The first and only completed Bowlus XTG-12 training glider (serial number 42-96830) during testing at Twenty-Nine Palms in the late summer of 1942. This aircraft also carried the civil registration NX28386 (visible on the vertical stabilizer).

As full-scale development of the XCG-7 and XCG-8 began, Bowlus Sailplanes envisaged a two-seat trainer derivative of the BA-100 Baby Albatross with a larger cockpit to accommodate men wearing parachutes, known internally as the BM-5. A mockup of the BM-5 was completed in about November 1941, and on April 28, 1942, a contract was awarded for three BM-5 prototypes (serial numbers 42-96830/96832) plus a static test airframe, and the designation XTG-12 was assigned to the BM-5. The first XTG-12 prototype (which also bore the civil registration NX28386) was completed in late spring and began flight tests in San Bernardino County in the summer of 1942, before being delivered to the US Army Air Force later that year. (One Bowlus-DuPont Utility M1PU3 glider previously owned by Orvil Leigh Smith [civil registration NR15314] was impressed into USAAF service with serial number 42-57200 in July 1942 and designated TG-12A, but the Utility glider was unrelated to the XTG-12 and the Bowlus-DuPont company that manufactured it was based in Delaware, not southern California.) Even though the first XTG-12 prototype probably exhibited satisfactory handling characteristics during flight testing, the XTG-12 program was dogged by government demands for design changes given that the BM-5 was based a prewar glider and did not constitute a new design, and after months of effort by Bowlus, the XTG-12 program was terminated on August 5, 1943, with only the first XTG-12 built and the other two cancelled without being completed.
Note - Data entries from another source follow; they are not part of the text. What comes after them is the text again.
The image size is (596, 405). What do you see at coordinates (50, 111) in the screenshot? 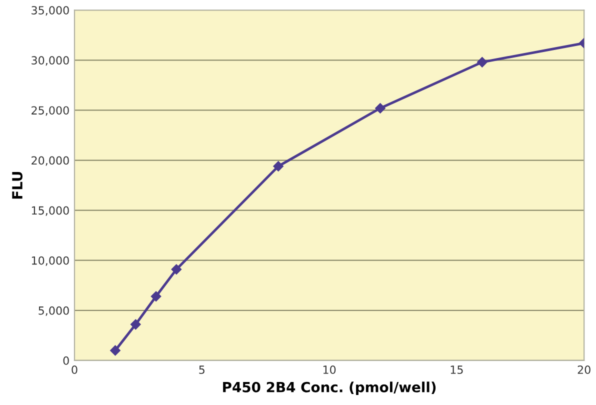
I see `y-tick-label: 25,000` at bounding box center [50, 111]. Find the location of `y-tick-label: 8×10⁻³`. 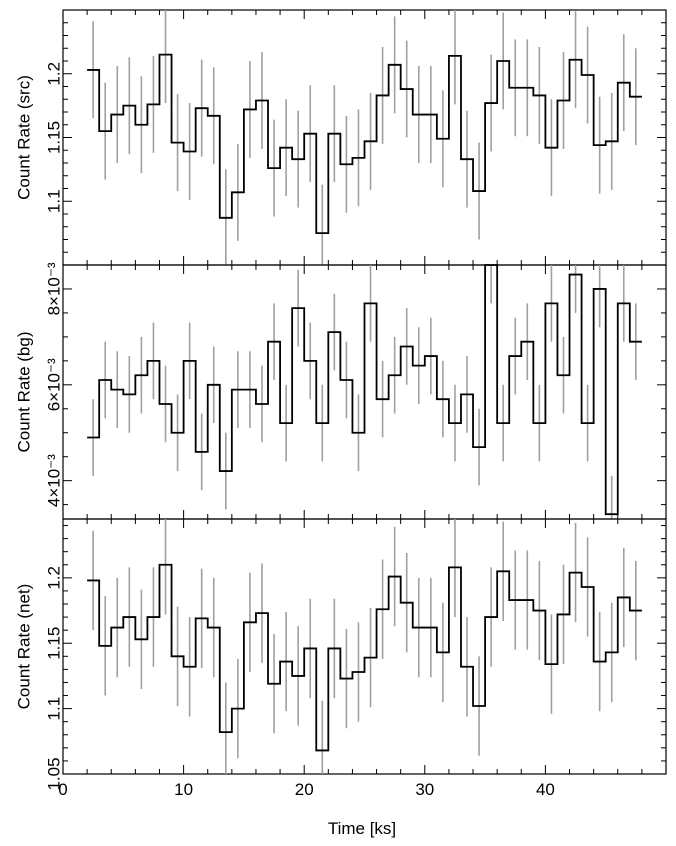

y-tick-label: 8×10⁻³ is located at coordinates (54, 288).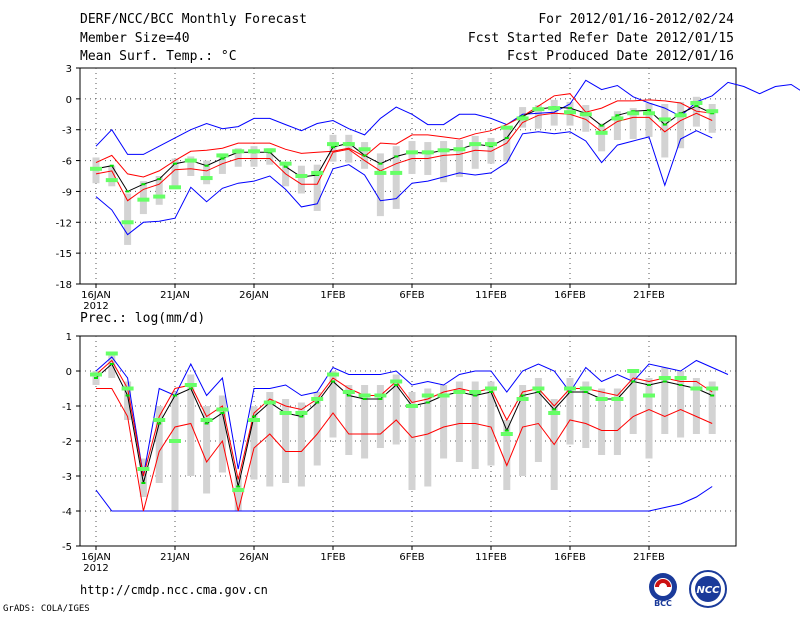 The height and width of the screenshot is (618, 800). What do you see at coordinates (404, 149) in the screenshot?
I see `temp-mean-line` at bounding box center [404, 149].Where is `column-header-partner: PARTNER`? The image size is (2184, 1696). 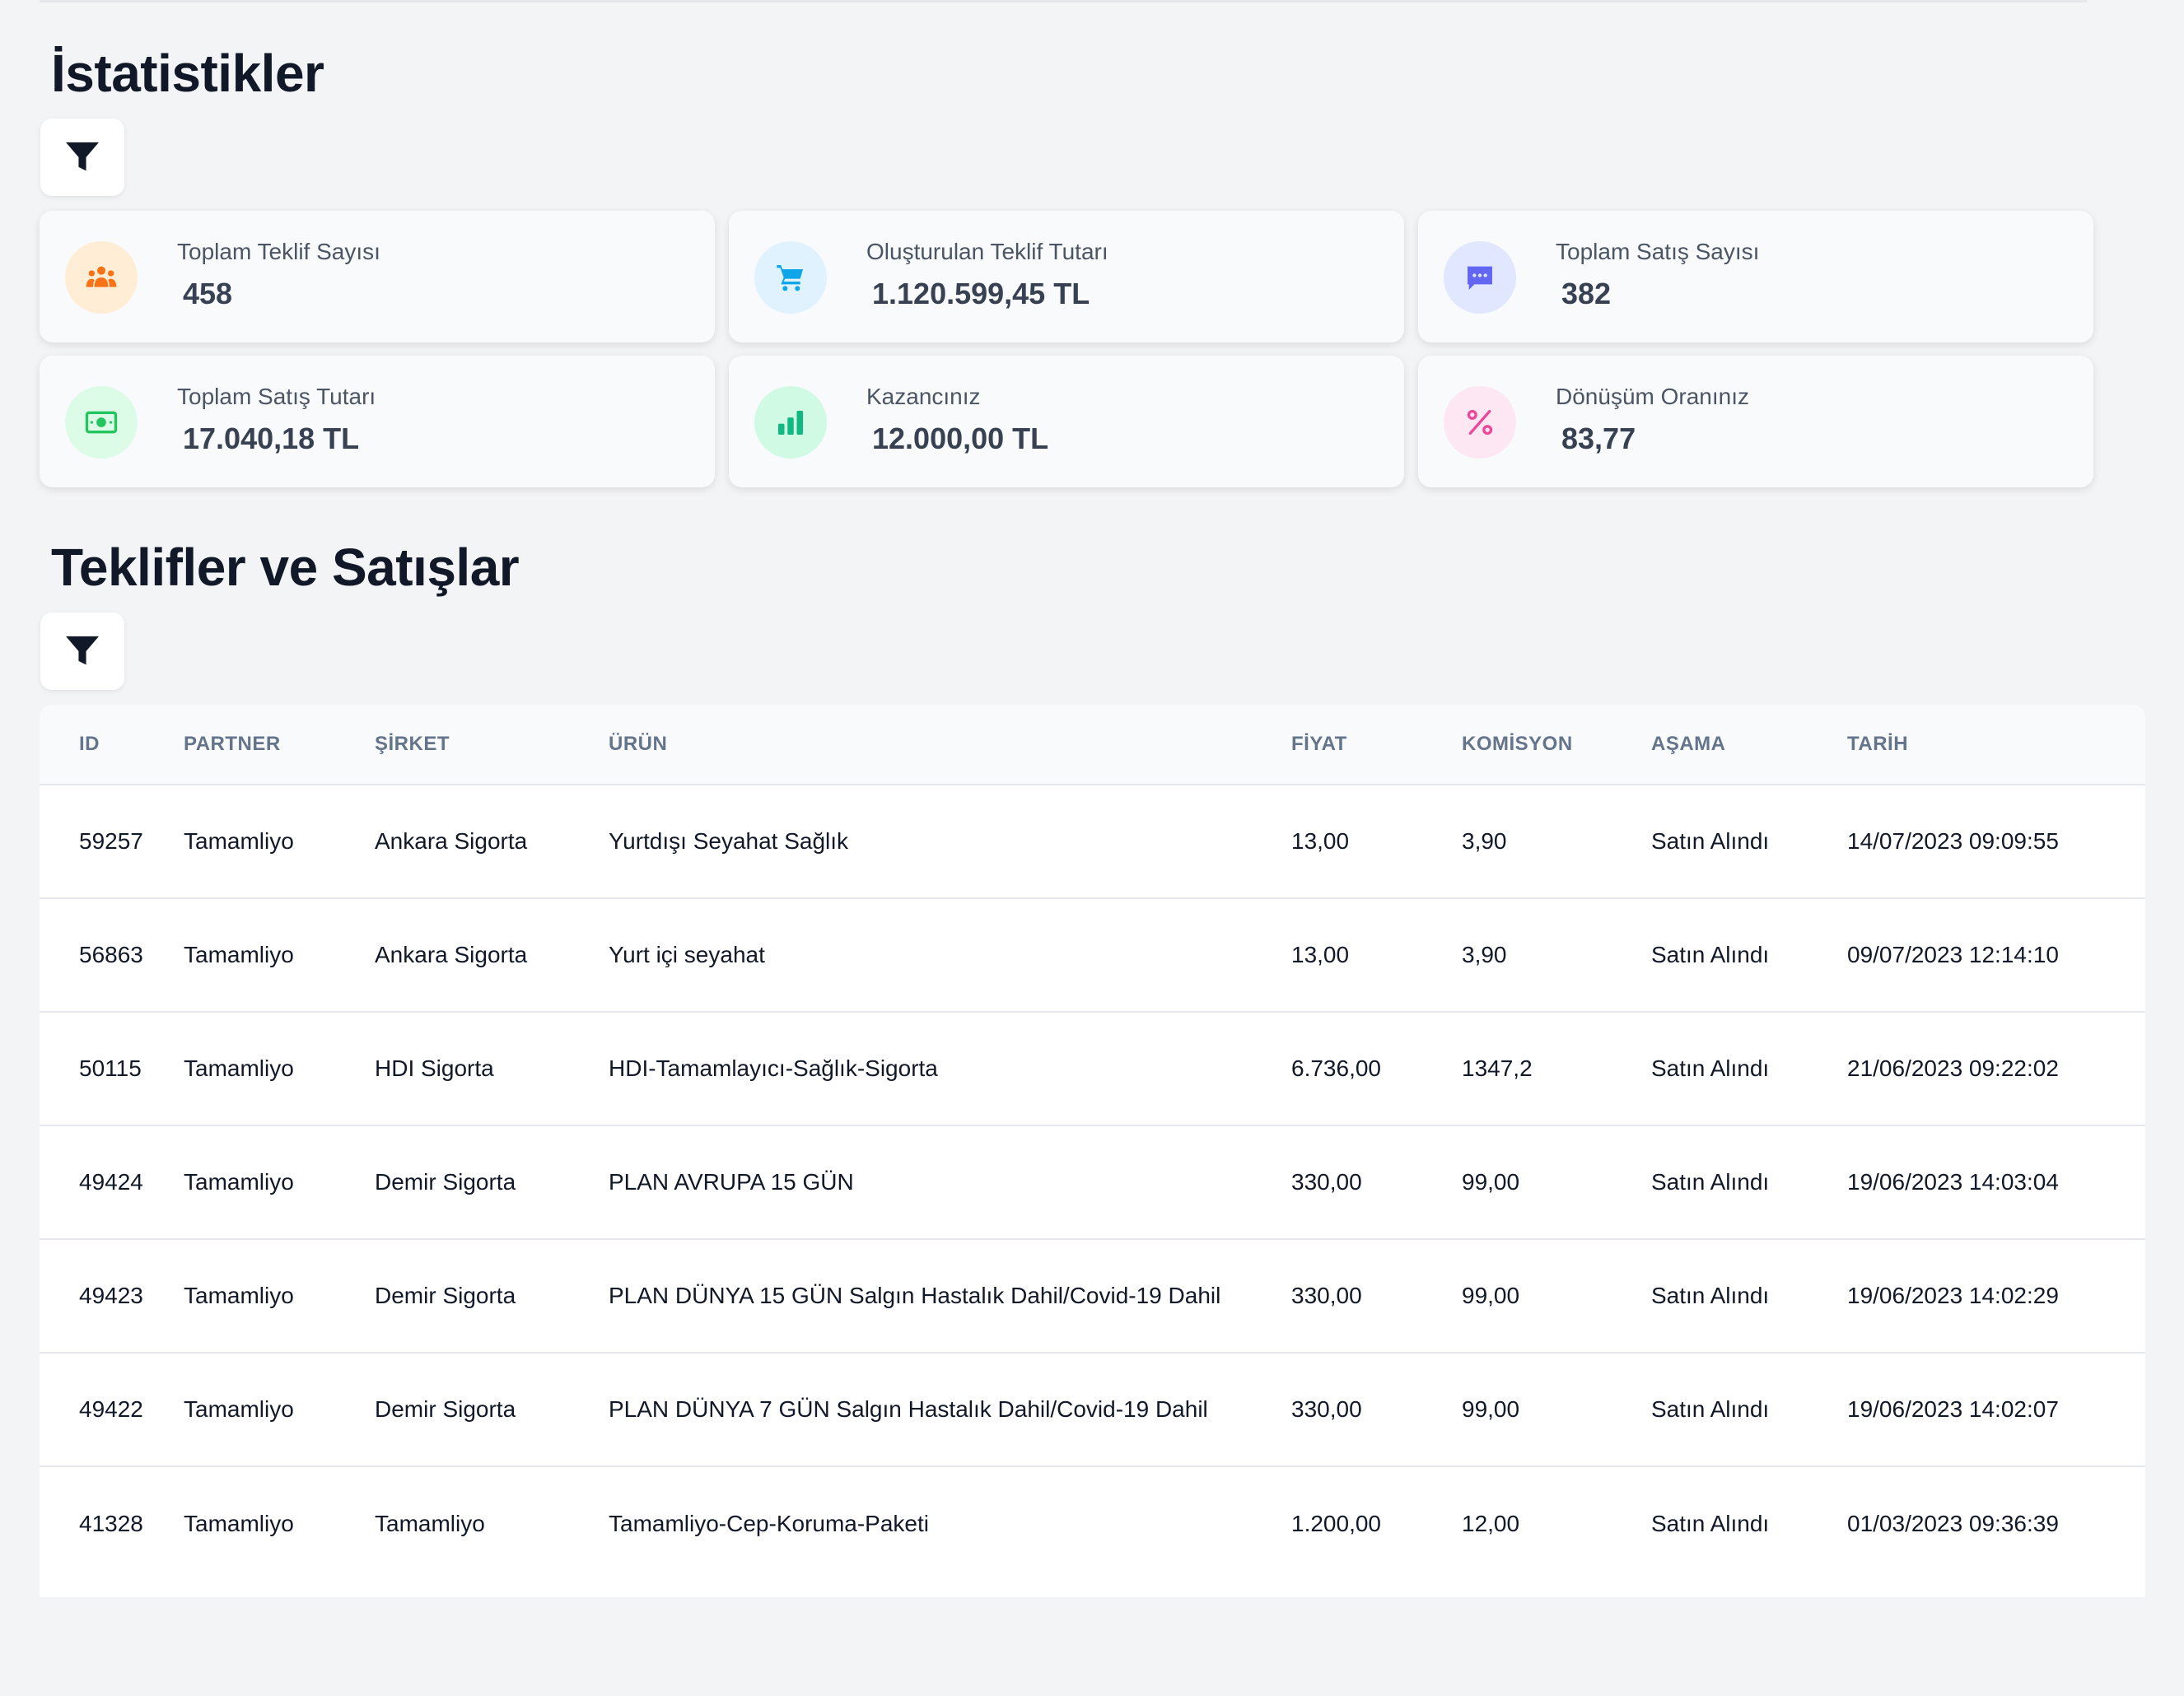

The end of the XTG-12 program eventually prompted the Bowlus Sailplanes Company to go out of business in early 1944, by which time William Hawley Bowlus was involved in development of the General Airborne Transport XCG-16 lifting body transport glider and would later join forces with sailplane pilot Ted Nelson to design the Bumblebee, Dragonfly, and Hummingbird motor gliders.

References:

Byard, J., 2015. On the Wings of an Albatross: Hawley Bowlus and his BA-100 Baby Albatross. Scotts Valley, CA: CreateSpace Independent Publishing Platform.

Fogel, G., 2000. Wind and Wings: The History of Soaring in San Diego. San Diego, CA: Rock Reef Publishing House.

Norton, W. J., 2012. American Military Gliders of World War II: Development, Training, Experimentation, and Tactics of All Aircraft Types. Atglen, PA: Schiffer Publishing.